§ **Provided text**:
********
Spotlight on Zambezi’s poaching problem

Spotlight on Zambezi’s poaching problem

Namibia has enjoyed a good reputation for its nature conservation, but there is evidence the illegal trade in wildlife products is thriving. The smuggling hotspot is the Zambezi border region, where five Southern Africa countries intersect. Hongxiang Huang travelled to Zambezi to investigate

An elephant walks past a camera trap in Bwabwata National Park in the Zambezi Region, November 11 2013. Photo courtesy Kwando Carnivore Project

In the remote Zambezi region of Southern Africa, where Namibia shares international borders with Angola, Zambia, Botswana and Zimbabwe, geography and opportunity create ideal circumstances for ivory poachers.

With more than 9 100 residential elephants and 30 000 migrating elephants, according to 2013 data, elephant poaching was not a serious issue in the transborder area until recently. In 2010 and 2011, the numbers of elephant poached in isolated cases were four and six respectively.

However, in 2012 the situation changed, with at least 78 elephants poached by international smugglers in one year. By November 2013, official records showed that at least 20 elephants had been poached since the start of the year, and 35 smuggling suspects had been arrested.

The Chinese traders

Namibia was the first African country to incorporate protection of the environment into its Constitution and today more than 40% of the country’s surface area is under conservation management. Community-based conservancies are well integrated into the tourism industry.

In the Zambezi region, formerly known as Caprivi, officials noticed a growth in wildlife trafficking from around 2010. “That Chinese [man] you mentioned appears to be the most important middle player in it, although some other nationals have their channels as well,” said Shadrick Siloka, chief warden in the Ministry of Environment and Tourism (MET) office of Katima, the capital of Zambezi region.

During my first visit to the MET office two days previously, officials had been reluctant to release any information, but once I shared some results from my own undercover investigation in the Chinese community of Katima, they were prepared to admit they were investigating the same person.

The illusive Guo Yunhui

According to Siloka, the change in the status quo was associated with hearing the name of Guo Yunhui, a Chinese businessman in Katima. In 2010, the MET heard from informers that Guo was collecting pythons and pangolins.

In 2011 Guo was arrested for buying two ivory tusks from MET staff, fined 20,000 Namibian dollars, and released. But informers and the MET allege that he is again at the centre of the Namibian ivory trade, and is using the same transportation and trading routes as his formal business. My undercover investigation supported this theory.
********
§ **Material**:
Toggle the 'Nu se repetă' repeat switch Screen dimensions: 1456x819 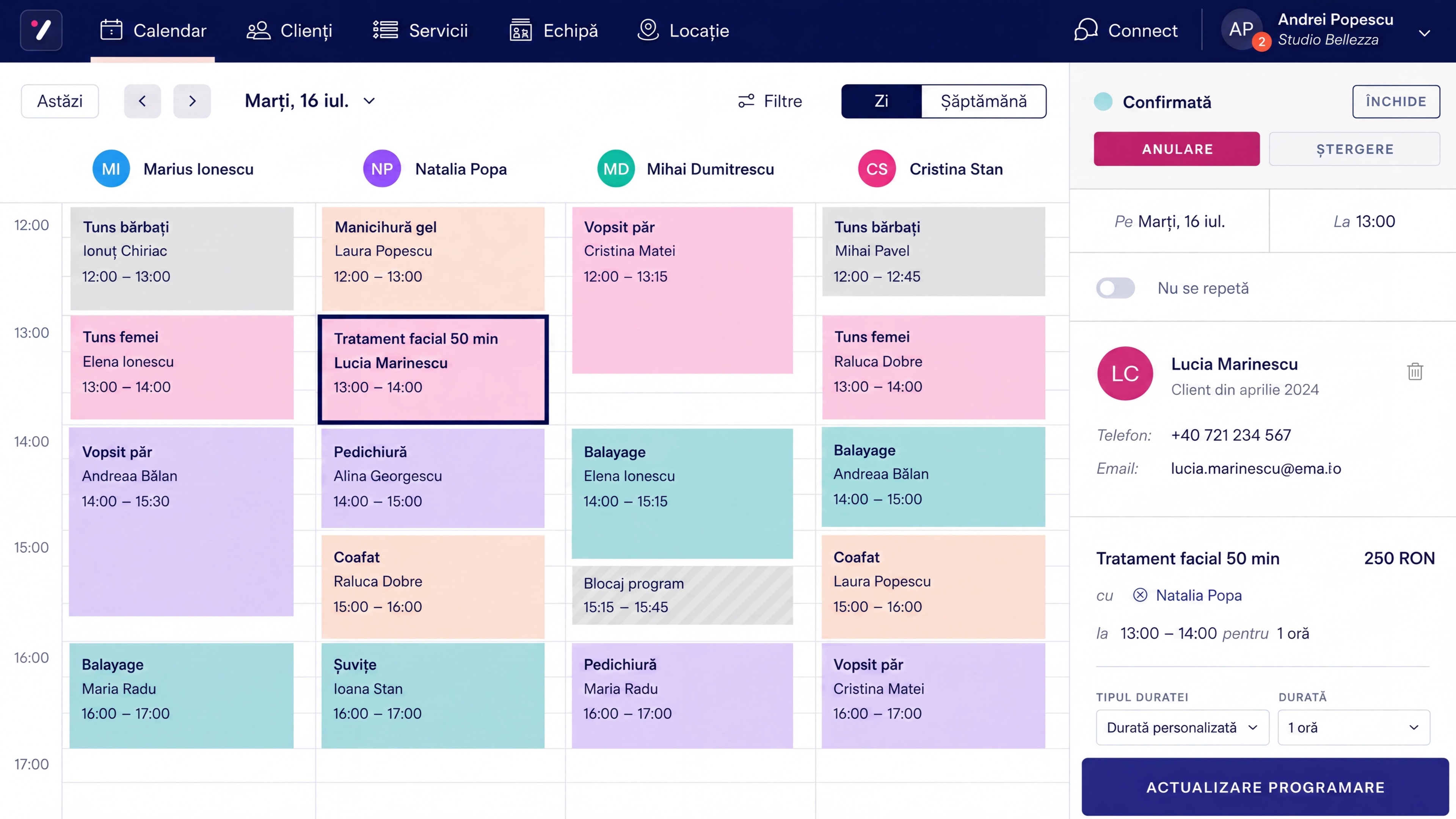1115,288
********
§ **What is asked**:
**A.** Answer these from the Zambezi poaching article:
(i) How many elephants were poached in 2010?
(ii) What share of Namibia's surface area is under conservation management?
(iii) What fine was Guo Yunhui given after his 2011 arrest?
**B.** Write a continuation of the Zambezi poaching article, picking up right after its final sentence.
The material that comes after the Zambezi poaching article is separate from it.

§ **Answer set**:
**A.**
(i) Four.
(ii) More than 40%.
(iii) 20,000 Namibian dollars.

**B.**
In his everyday persona, Guo Yunhui is the owner of Sweet Guest House, the only Chinese hostel in Katima, although its clientele are mostly Africans, many from Zambia. Like many other Chinese, he has his main business and then informal business, and consequently he rarely shows up at his guesthouse, which is managed on a daily basis by two local women.

As a Chinese journalist I was able to meet and socialise with many Chinese shop owners in Katima, and to ask about Guo Yunhui and the trade in animal products.

Zheng, a Chinese worker in a Chinese construction company near Katima, is a friend of Guo’s family and he visits them frequently. According to Zheng, Guo is still engaged in his wildlife smuggling business.

Chen, a Chinese businessman in Rundu, also confirmed that Guo is active in the business, although he didn’t characterise it as smuggling, but rather as helping Chinese in far-flung cities to acquire ivory souvenirs.

Ou, a Chinese shop owner, claimed he lent Guo money when Guo was buying ivory in the past, and that Guo was conducting a lot of informal “side business” of a dubious nature. However, Ou had not seen Guo for a long time.

The elephants of Namibia’s Mudumu National Park, in the Zambezi Region.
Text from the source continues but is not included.